Ce constat vient appuyer l’idée selon laquelle le genre Homo n’a pas émergé d’un seul tronc évolutif, mais bien d’un buisson complexe d’espèces distinctes. Jacopo Moggi-Cecchi, coauteur de l’étude et professeur à l’université de Florence, explique en ce sens :
L’arbre [évolutif] comportait plus de branches qu’on ne le pensait auparavant. »
Ce foisonnement des formes humaines très anciennes remet alors en cause la représentation classique d’un Homo sapiens issu d’une progression linéaire et ordonnée. À la place, les chercheurs proposent une image bien plus nuancée, faite de bifurcations, d’extinctions et de cohabitations d’espèces cousines.
Reconstitution en 3D des fossiles de mandibules et de maxillaire. En haut, des fossiles appartenant à une espèce proche d’Homo erectus. En bas, à Homo habilis. © José Braga
Une lecture renouvelée des origines humaines
La rareté des fossiles d’enfants du genre Homo, comparée à ceux d’autres espèces contemporaines comme Paranthropus robustus, interpelle les chercheurs. Pourquoi ces jeunes humains primitifs sont-ils si peu représentés dans les archives fossiles, alors qu’ils n’étaient pas plus fragiles biologiquement ? Une hypothèse avancée par l’équipe concerne les modes de vie et les comportements sociaux, qui pourraient avoir influencé la préservation différentielle des restes.
Ces données fossiles inédites viennent enrichir un puzzle paléoanthropologique encore largement incomplet. En combinant une étude minutieuse des structures crâniennes et dentaires à une approche multidisciplinaire, les chercheurs s’ouvrent à une vision plus riche des premiers Homo.
Ces nouvelles découvertes contribuent à une vision plus nuancée des origines du genre Homo, suggérant que les racines de l’humanité sont à la fois plus anciennes, plus diversifiées et plus ramifiées que ce que l’on croyait jusqu’à présent », résument les auteurs de l’étude.

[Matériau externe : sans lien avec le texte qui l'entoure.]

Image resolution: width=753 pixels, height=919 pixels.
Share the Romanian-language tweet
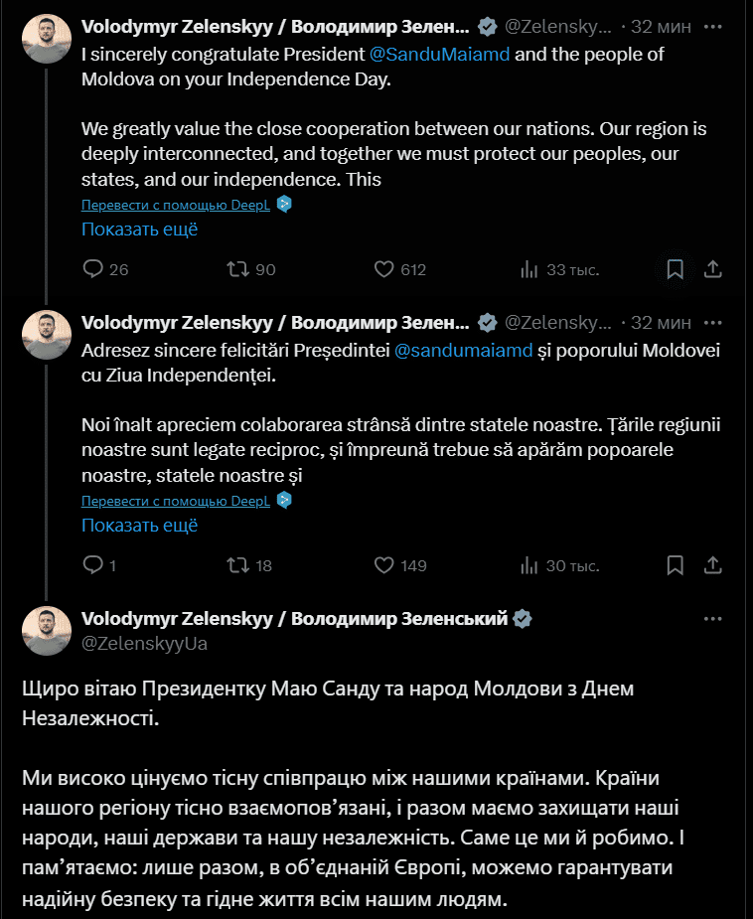click(712, 565)
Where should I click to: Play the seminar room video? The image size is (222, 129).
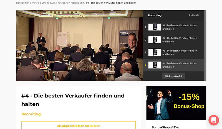[x=79, y=45]
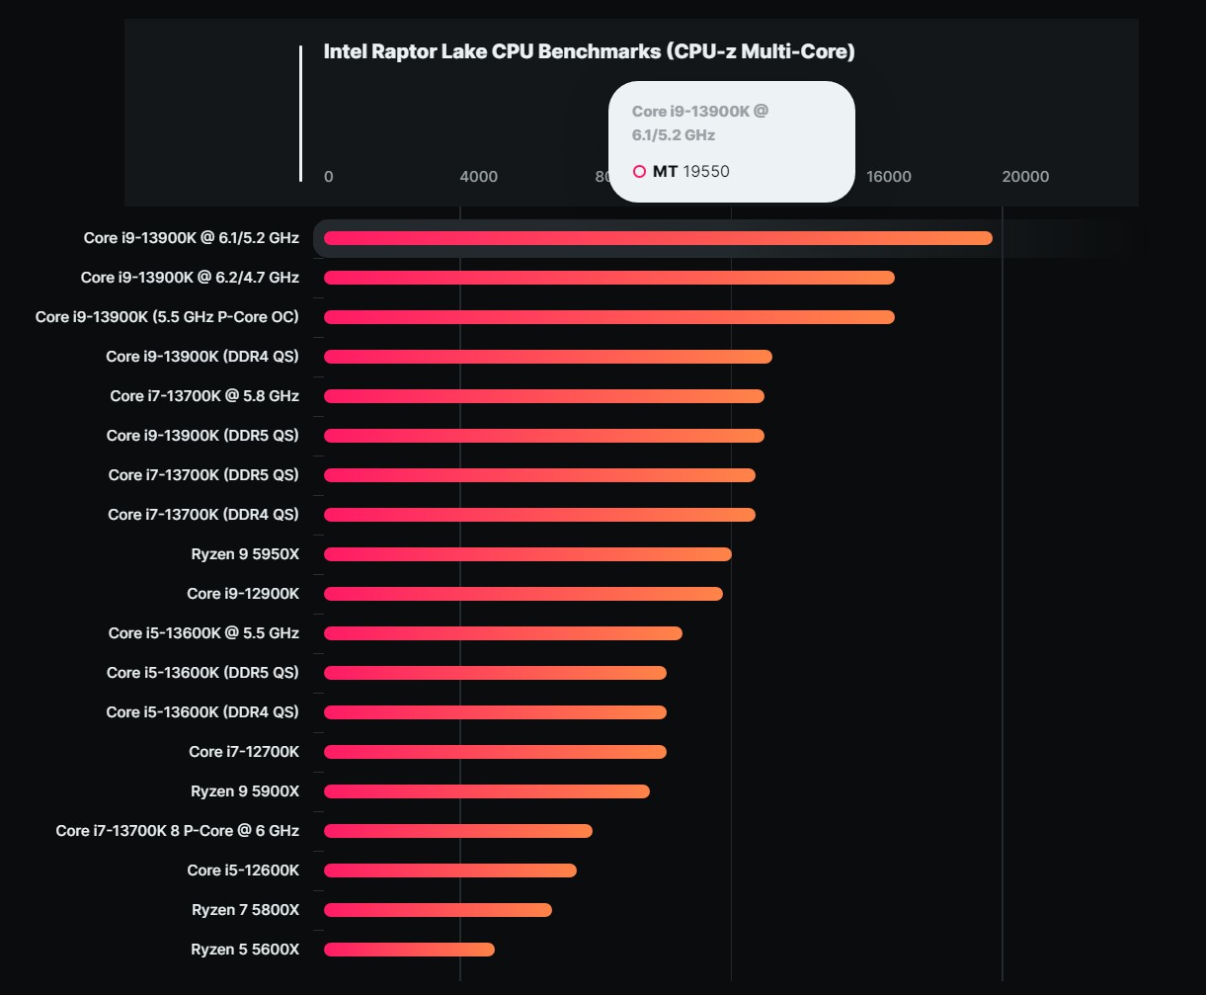Click the 4000 axis tick label

(479, 177)
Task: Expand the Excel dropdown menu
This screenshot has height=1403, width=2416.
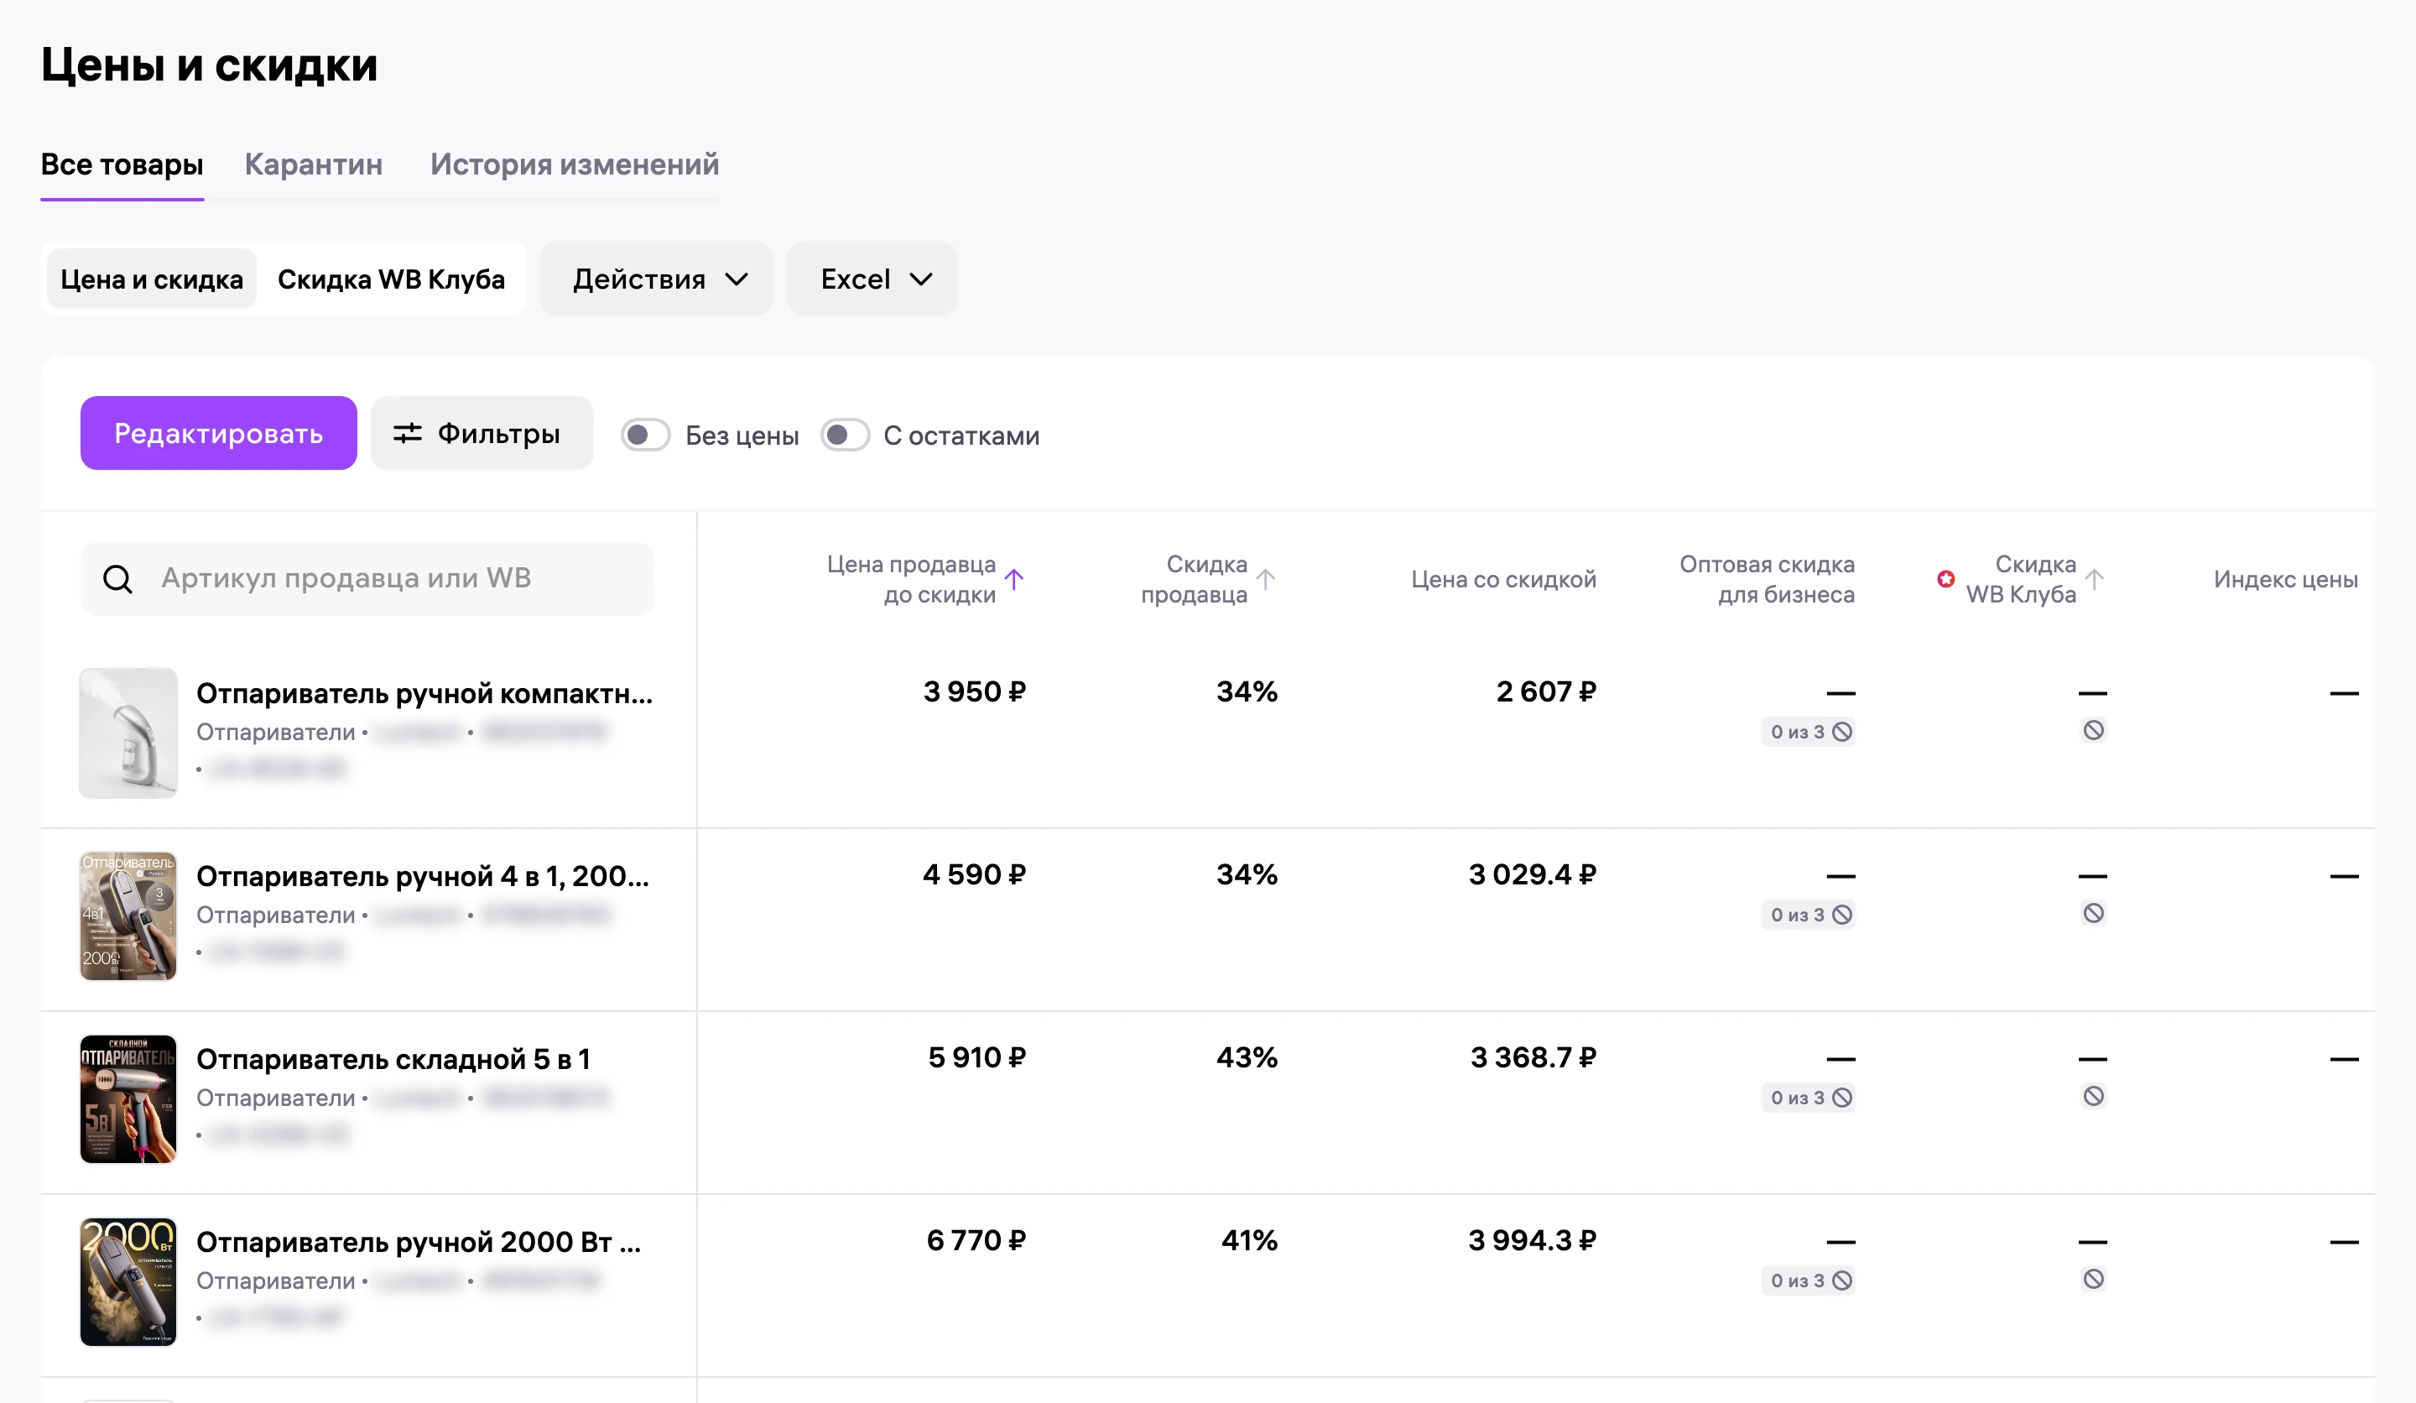Action: (x=871, y=279)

Un retour aux sources… encore plus lointain
Ces résultats soutiennent également une hypothèse pour le moins audacieuse : celle d’un ancêtre commun très ancien à toutes les espèces humaines, bien antérieur au Quaternaire. À cette époque reculée, les australopithèques peuplaient l’Afrique et posaient déjà les jalons de ce que deviendrait Homo. La découverte des mâchoires infantiles redonne de la profondeur à cette période-clé, en démontrant que les bifurcations évolutives étaient déjà bien engagées il y a deux millions d’années.
L’étude, publiée dans Nature Communications aujourd’hui, pourrait bien devenir une référence dans l’histoire des origines humaines. Elle illustre l’importance de chaque fragment, aussi minuscule soit-il, dans la reconstitution de notre lointain passé.